**INFORMATION PROVIDED**
BEGIN
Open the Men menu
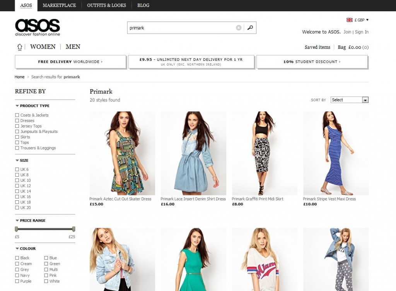The width and height of the screenshot is (396, 291). [73, 47]
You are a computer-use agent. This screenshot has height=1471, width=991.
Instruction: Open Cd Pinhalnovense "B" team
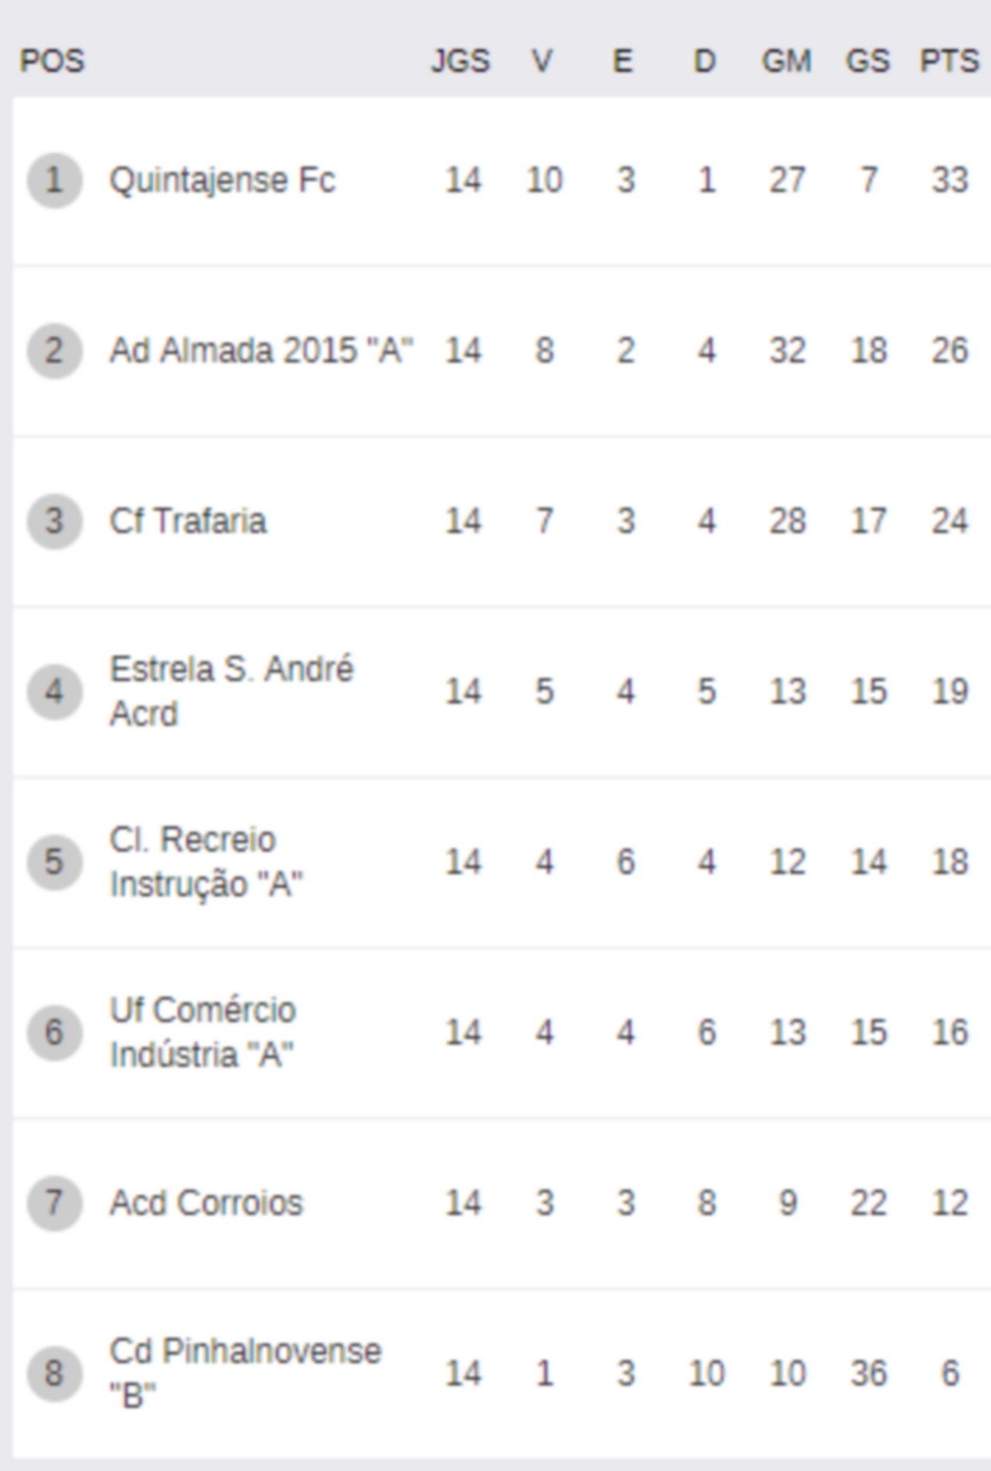point(245,1373)
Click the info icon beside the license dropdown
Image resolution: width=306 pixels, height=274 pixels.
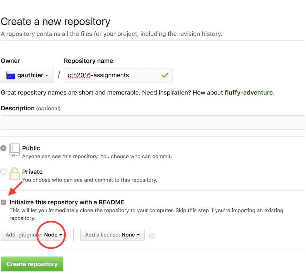[152, 236]
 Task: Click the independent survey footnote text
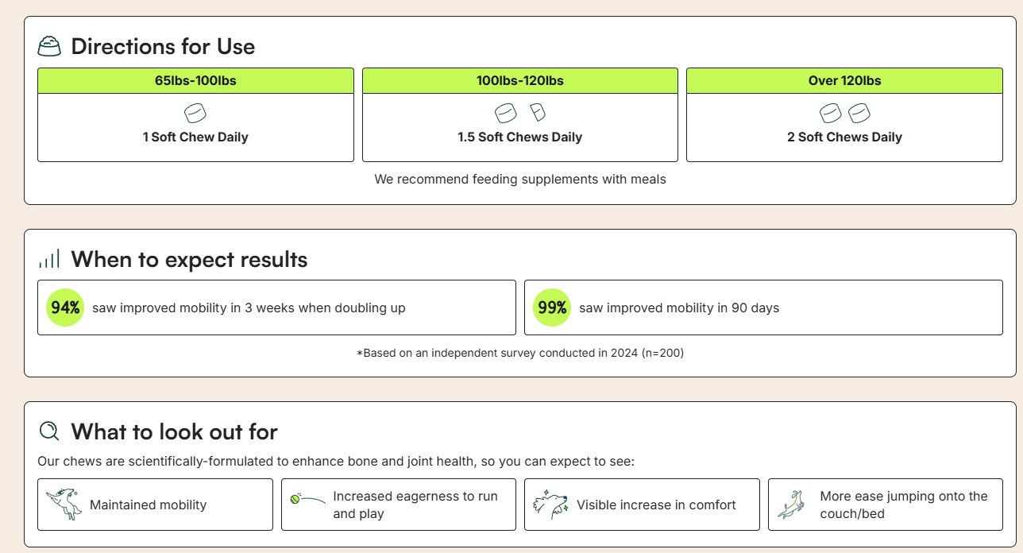coord(519,353)
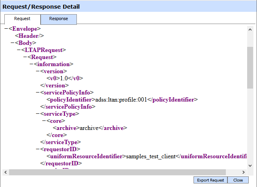Collapse the serviceType element
The image size is (257, 187).
pyautogui.click(x=37, y=114)
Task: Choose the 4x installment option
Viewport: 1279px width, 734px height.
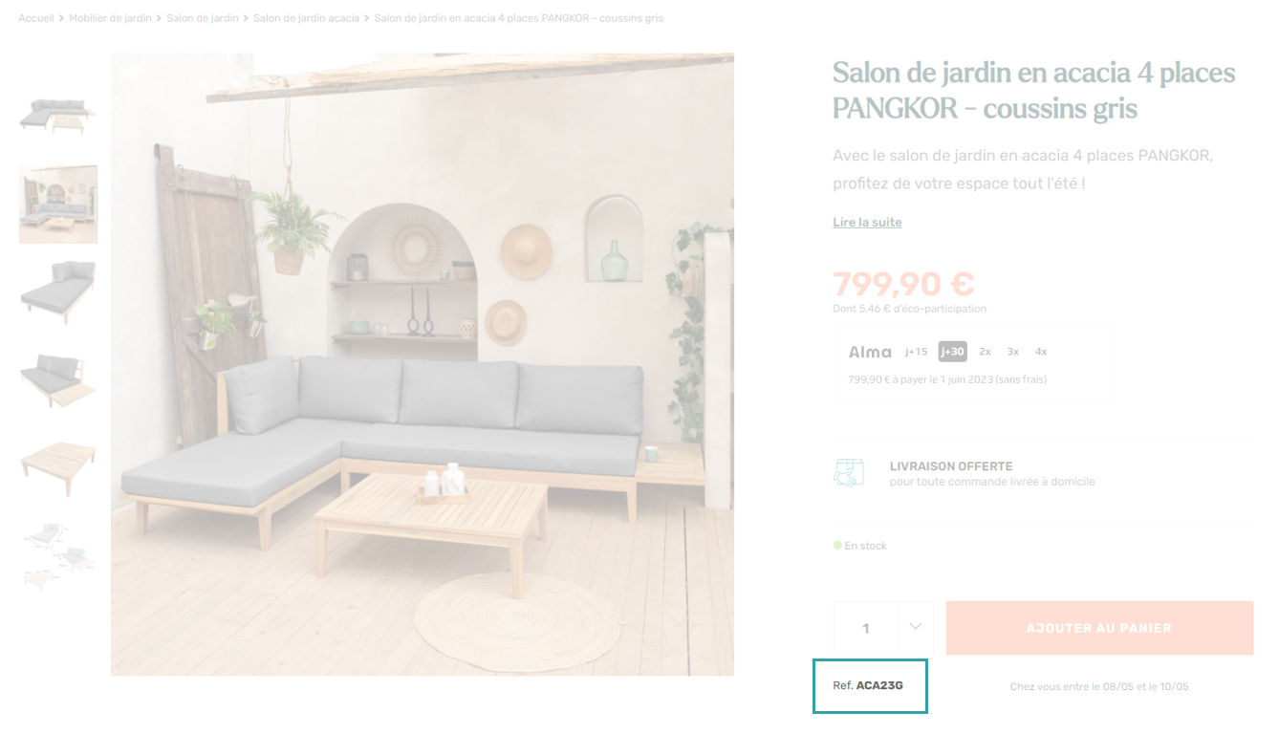Action: pos(1041,352)
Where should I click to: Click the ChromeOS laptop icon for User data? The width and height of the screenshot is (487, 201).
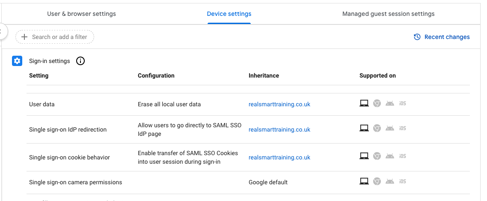[364, 103]
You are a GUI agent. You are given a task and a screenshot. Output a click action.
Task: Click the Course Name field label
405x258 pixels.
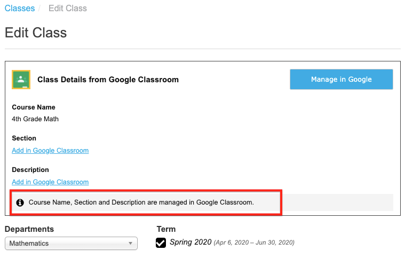click(34, 107)
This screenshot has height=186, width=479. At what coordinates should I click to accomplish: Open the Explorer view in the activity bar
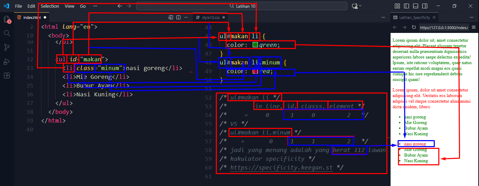[7, 19]
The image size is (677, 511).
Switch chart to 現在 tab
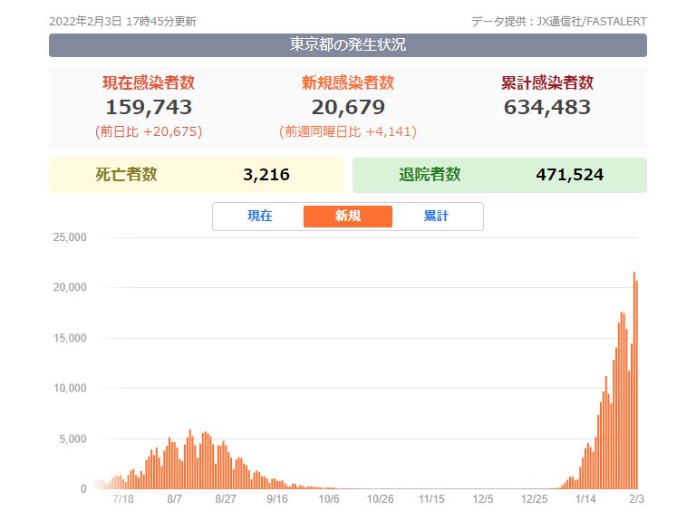point(260,216)
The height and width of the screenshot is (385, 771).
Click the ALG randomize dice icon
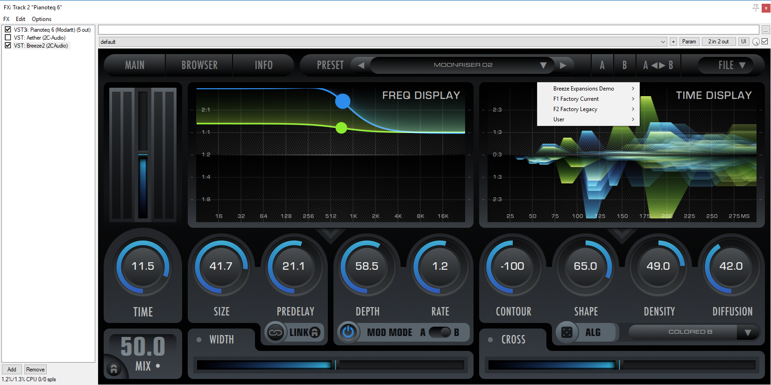click(x=567, y=332)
END
**WHAT TO WORK ON**
All entries must come back exactly as written, though without their pictures.

**SOLUTION TO THE EXERCISE**
Open the Men menu
The width and height of the screenshot is (396, 291). [73, 47]
You are a computer-use agent. This screenshot has height=1471, width=991.
Instruction: Open Cd Pinhalnovense "B" team
point(245,1373)
Click the info icon beside the license dropdown
Image resolution: width=306 pixels, height=274 pixels.
[152, 236]
 Task: Click the independent survey footnote text
coord(519,353)
Collapse the serviceType element
The image size is (257, 187).
pyautogui.click(x=37, y=114)
Task: Choose the 4x installment option
Viewport: 1279px width, 734px height.
Action: pos(1041,352)
Where should I click to: Click the ChromeOS laptop icon for User data? The width and height of the screenshot is (487, 201).
[364, 103]
You are a GUI agent. You are given a task and a screenshot. Output a click action.
Task: Click the Course Name field label
405x258 pixels.
click(34, 107)
This screenshot has height=186, width=479. At what coordinates should I click to accomplish: Open the Explorer view in the activity bar
[7, 19]
The image size is (677, 511).
Switch chart to 現在 tab
point(260,216)
The height and width of the screenshot is (385, 771).
Click the ALG randomize dice icon
click(x=567, y=332)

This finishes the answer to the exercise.